As an atheist, I find this research intriguing because some religious people think that the only source of morality is faith.

Yet, given the same objective tests, researchers have found that people come to the same moral conclusions regardless of religious background or lack of one. According to Hauser, "the system that unconsciously generates moral judgments is immune to religious doctrine." The primary principles of morality are coded in our DNA.

I'll pick up later on Blumner's claim about people claiming "faith" being the only source of morality.
Pay attention instead to the way she seems to think that Hauser's work provides some type of basis for true morality. Hauser plainly doesn't see it that way. Back to the interview.

To be explicit, the theory that I have developed in Moral Minds is a descriptive theory of morality. It describes the unconscious and inaccessible principles that are operative in our moral judgments. It does not provide an account of what people ought to do. It is not, therefore, a prescriptive theory of morality. That said, I am certain that a better understanding of the descriptive principles will ultimately shape how we develop our prescriptive theories, be they legal or religious.
Either Blumner missed it or she doesn't have the neurons to process the implications.

Hauser is saying that his theory only provides a justification for descriptive morality. What's descriptive morality? It's nothing more than what people do in real life. So, supposing all we had was a culture where every child is branded with a white-hot iron on his birthday up through the age of 25, considered as what "ought" to be done, that is the descriptive morality of that culture. By itself, it says nothing about what is, prescriptively, what ought to be done. Morality is the province of prescriptive morality, not that other kind.

A contributer at the Panda's Thumb site made an observation considerably better than Blumner's.

To me, the concept of a Moral Grammar has significant overlap with the Natural Law arguments by Aquinas. In fact, some interesting observations can be made when combining the concept of Natural Law, the Bible and these scientific findings.

In Romans 2:15, it is stated that the law is written on the hearts of believers and non-believers alike. If this is the case then we can make the following observations

1. Christians who argue that atheists have no principled foundations for their morality and ethics need to take another look at their Bible which contradicts their claims.
2. Of course both Christians and atheists can take these new scientific findings, one accepting that these rules were Created by God, while the other can avoid such conclusions by observing how these rules would have arisen via evolutionary processes.

(--PvM, the Panda's Thumb)

What PvM seems to miss is that the atheist only gets his principled foundation for morality if the god who made morality known in man's nature actually exists--unless, of course, the atheist comes up with an alternative source.

The atheist looks a bit ridiculous claiming that he has a principled morality because god gave him one. I grant, however, that PvM makes a good point in terms of the atheist's ability to behave in society according to godly morality if god exists. But I wouldn't have argued otherwise in any case.

Lacking the creator, the sense of morality cannot be epistemically distinguished from an entirely random set of prescriptives (as descriptives they are not entirely random; as prescriptives they are effectively random).

Descriptive morality doesn't really qualify as a principled source (or else dressing like Brittney Spears because everybody else is doing it immediately ascends to principled status).



***

Faith the source of morality?
As noted above, the view in the Bible is that God is the source of morality regardless of the amount of faith placed in his existence.

In theology, the person of God is the metaphysical source of morality, and modern theologians escape the Eutyphro dilemma (divine command vs. god bound to higher authority) by positing morality as intrinsic to God. Right is right not because God commands it, nor because God is bound to a higher authority, but simply because morality flows from God being God (the commands just happen to flow from the nature of God).

• _EXERCISE DETAILS_: List every human being named in the passage on morality and faith above.

• _GIVEN INFORMATION_:

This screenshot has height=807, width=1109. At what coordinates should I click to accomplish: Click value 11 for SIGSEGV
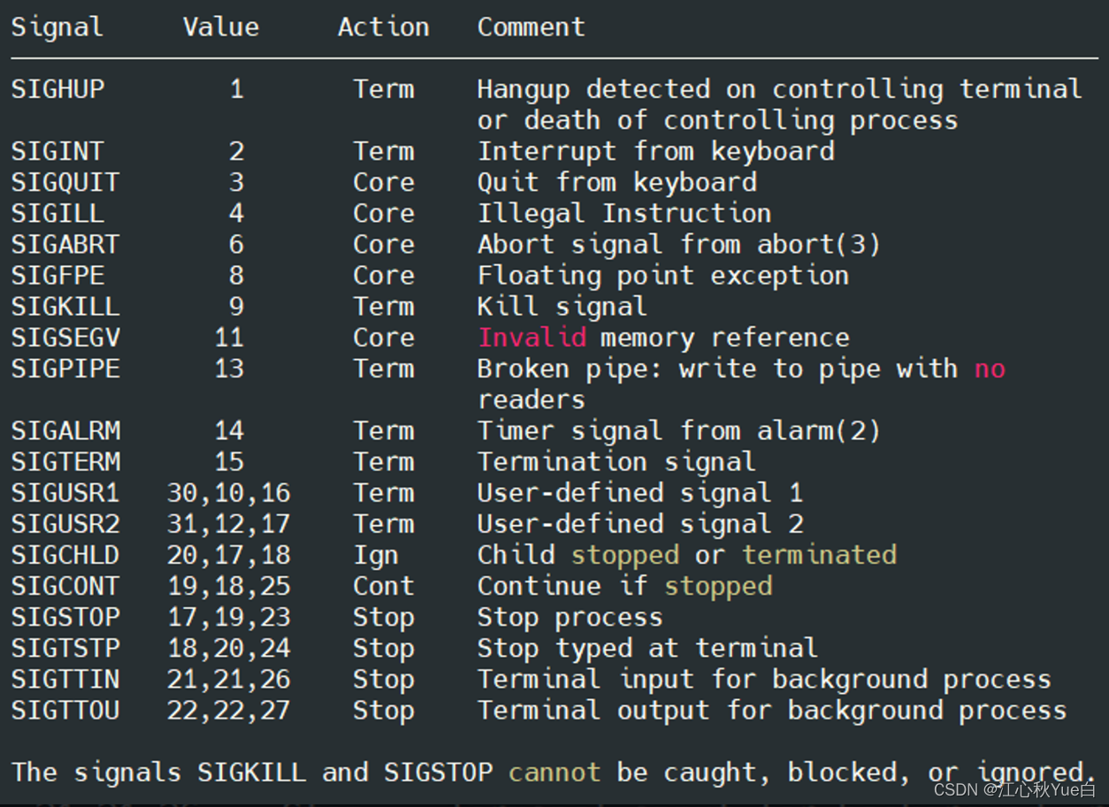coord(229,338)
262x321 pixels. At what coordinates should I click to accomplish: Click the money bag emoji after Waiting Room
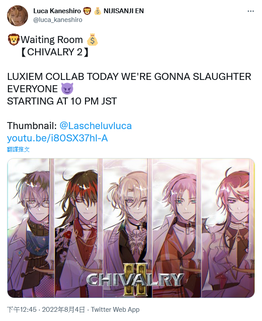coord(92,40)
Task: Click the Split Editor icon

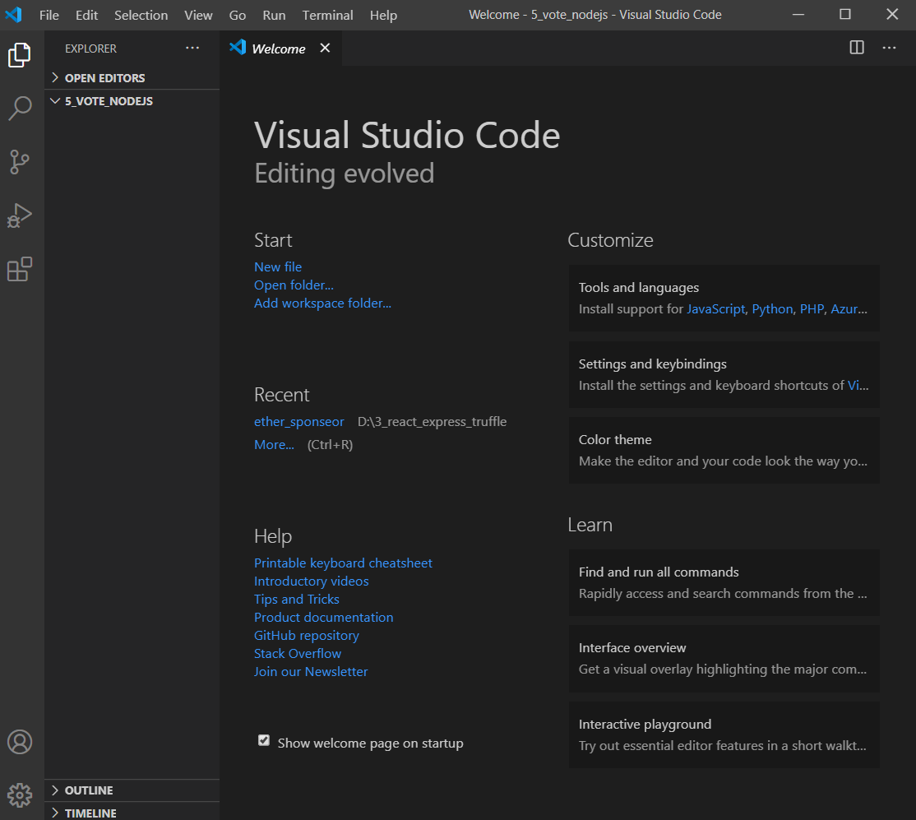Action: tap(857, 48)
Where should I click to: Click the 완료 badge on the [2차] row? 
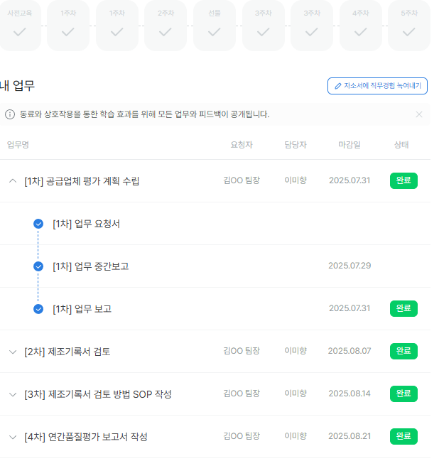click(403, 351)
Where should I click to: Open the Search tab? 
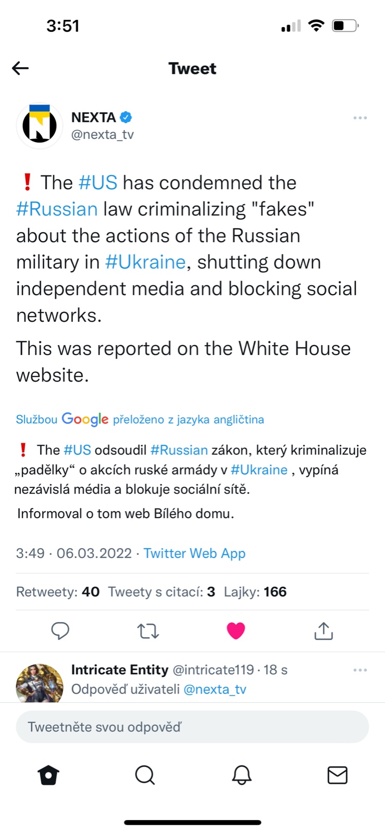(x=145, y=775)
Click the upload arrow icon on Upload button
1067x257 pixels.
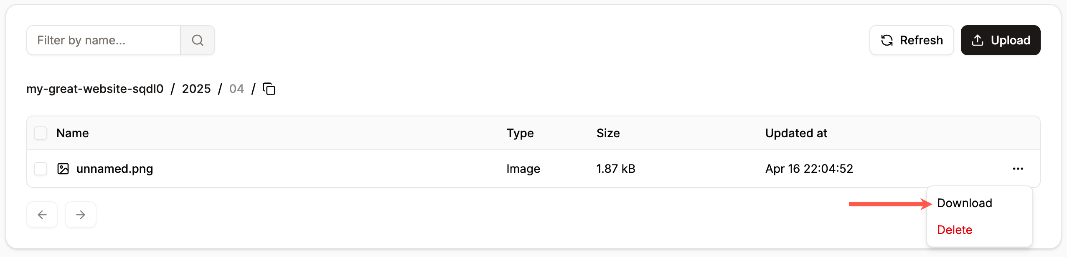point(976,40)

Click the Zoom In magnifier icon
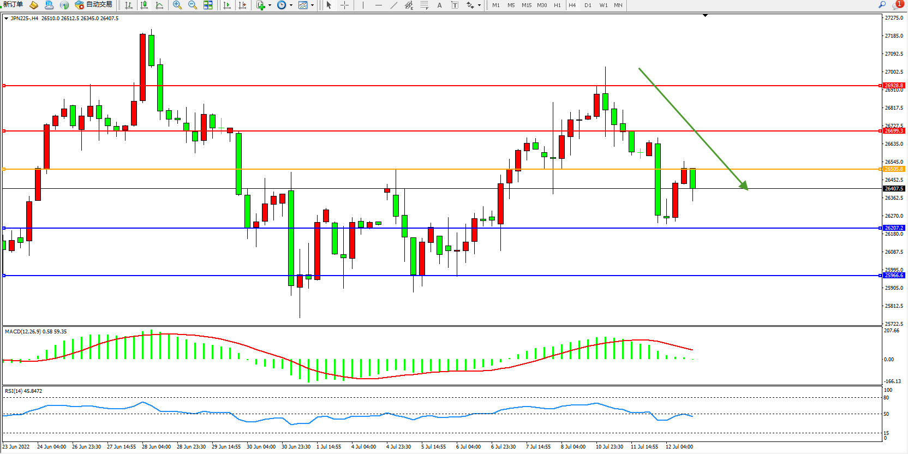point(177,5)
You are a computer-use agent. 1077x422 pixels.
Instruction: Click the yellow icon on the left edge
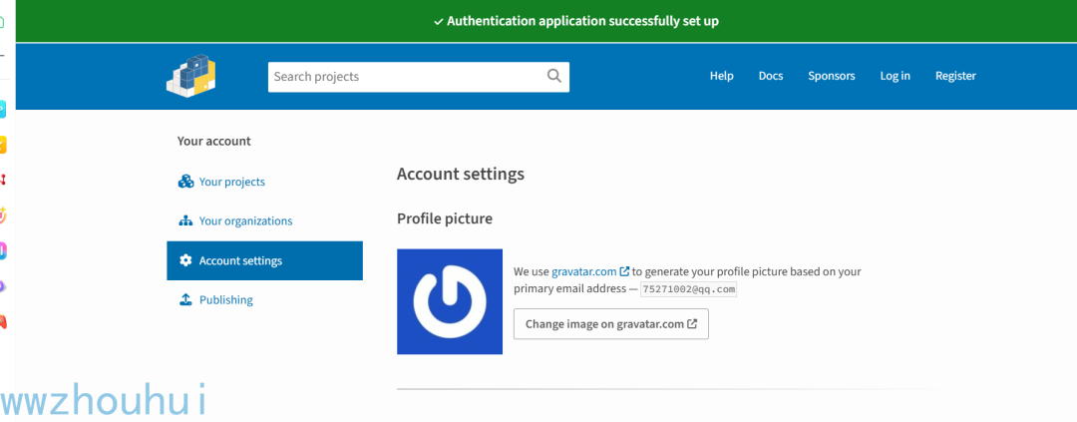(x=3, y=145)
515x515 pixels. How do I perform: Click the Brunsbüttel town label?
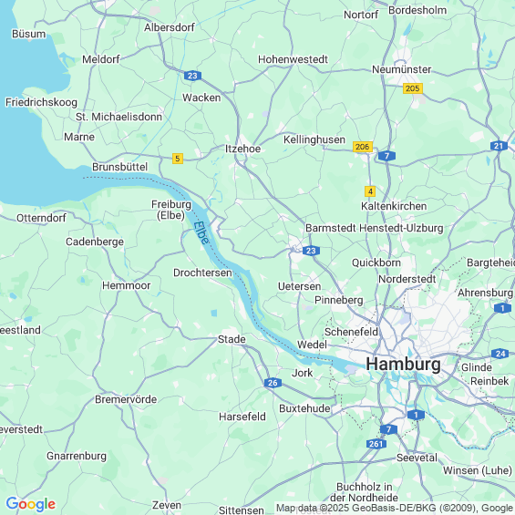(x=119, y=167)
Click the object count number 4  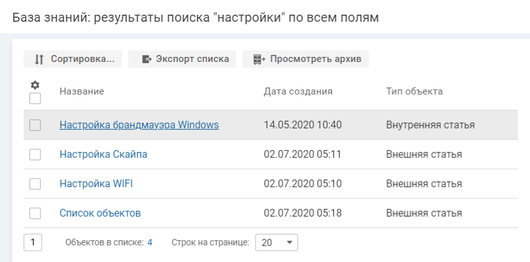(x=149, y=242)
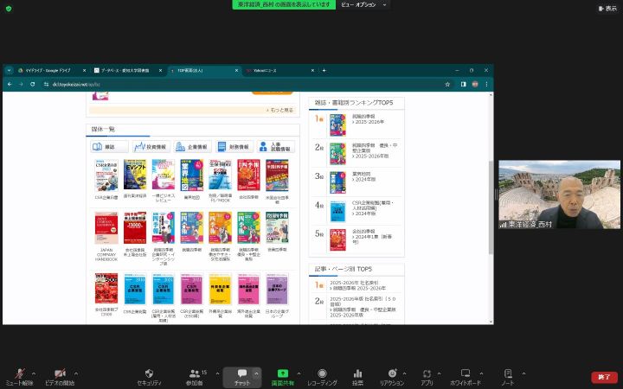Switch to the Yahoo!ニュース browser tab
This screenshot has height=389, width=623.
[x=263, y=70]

• _TASK ANSWER_: Hauser, Blumner, PvM, Aquinas, Brittney Spears